Click photo to download. Caption: Insulin vials. While methods of insulin administration have improved and modes of measuring how much insulin to give are far superior than they were in the 1920s, when insulin was discovered, there have been no major advancements toward a cure for Type 1 diabetes for almost a century. But Dr. Eli Lewis of Ben-Gurion University may change that. Credit: Mr Hyde via Wikimedia Commons.
The hormone insulin, produced by clusters of cells found on islets that reside in the pancreas, enables the body to remove glucose (sugar) from the blood into storage locations such as liver and muscle. These cells are the targets of an autoimmune response in Type 1 diabetes. When the cells become inflamed and ultimately malfunction, insulin can no longer be produced. In a healthy individual, the body naturally produces systemic AAT in the liver that helps repair tissue and reduces inflammation. It was recently established that AAT, although present in patients with Type 1 diabetes, does not function in its glycated form.
In three recent clinical trials that took place at BGU, the Barbara Davis Center for Childhood Diabetes at the University of Colorado School of Medicine, and the Joslin Diabetes Center (affiliated with Harvard Medical School), recently diagnosed patients received injections of functioning AAT in the form of a liquid slow-drip infusion. They basically regained the ability to fight inflammation and protect damaged cells from aberrant immune responses. Within eight to 12 weeks AAT therapy was withdrawn, and in several patients proper glucose levels were controlled without the need for insulin injections for more than two years.
Click photo to download. Caption: Pictured in center is Dr. Eli Lewis, a world-renowned expert on autoimmune disease and the director of the Clinical Islet Laboratory of the Department of Clinical Biochemistry & Pharmacology at Ben-Gurion University. Lewis may have a cure for Type 1 diabetes. Credit: Danny Machlis, Ben-Gurion University.
Since AAT was already approved by the Food and Drug Administration (FDA), it received fast-track approval into human clinical trials in the U.S., Lewis said, noting it still will take at least another two years for AAT to receive FDA approval as an on-label treatment for Type 1 diabetes. But some physicians have been prescribing it in the meantime as an off-label treatment.

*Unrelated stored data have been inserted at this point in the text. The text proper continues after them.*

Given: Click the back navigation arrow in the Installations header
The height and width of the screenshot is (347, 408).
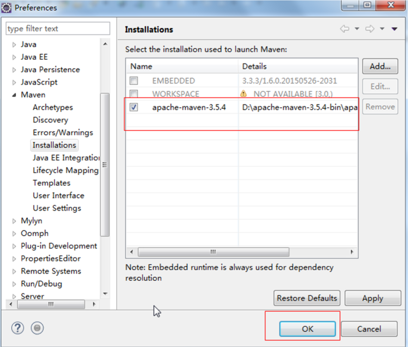Looking at the screenshot, I should tap(345, 28).
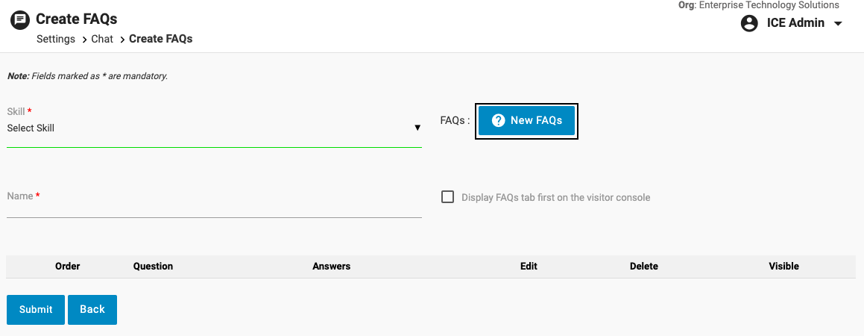The image size is (864, 336).
Task: Click the user account avatar icon
Action: (x=749, y=23)
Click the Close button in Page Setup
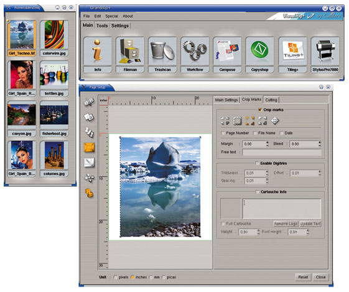 coord(320,277)
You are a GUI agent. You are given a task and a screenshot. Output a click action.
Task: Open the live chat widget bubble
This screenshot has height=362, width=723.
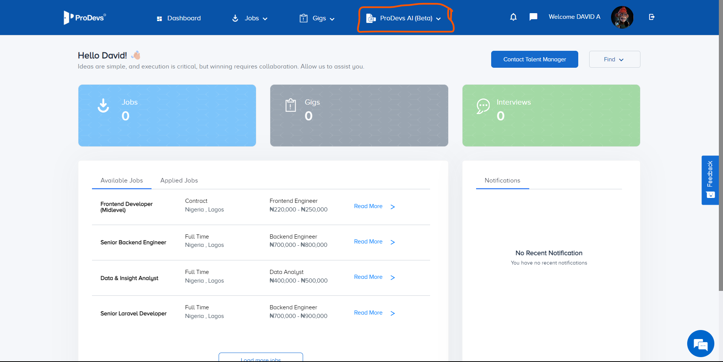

Dana Heffernan’s son Zach, 11, received AAT treatment from his doctor in San Antonio, Texas. Heffernan said her son was diagnosed on Nov. 12, 2013 and received his first treatment in mid-December.
“He went from approximately 10 units of insulin per day [70 units per week] down to two units per week. So that is pretty significant. Will he ever be off insulin completely? That is my hope, but we will have to see,” Heffernan said.
In another public case, which Lewis discussed, the Consul General of Israel to the Pacific Northwest, Andy David, accessed AAT for use in treating his 9-year-old daughter. She underwent once-a-week slow-drip infusions of AAT for 8 weeks. That was close to three years ago, and she has not had to have insulin since.
The treatment, however, may not be effective for all patients. Dr. Peter A. Gottlieb, professor of pediatrics and medicine at the Davis Center, led the Colorado clinical trial. He said the treatment was promising for about one-third of those who received AAT, but was less effective or even ineffective in others. He attributes this to multiple factors, including how long the person has had the disease and how much of the AAT was administered. He said another set of clinical trials is underway using larger doses. Lewis said in all trials, if one has been diagnosed with Type 1 for more than six months “the benefits are minimal.”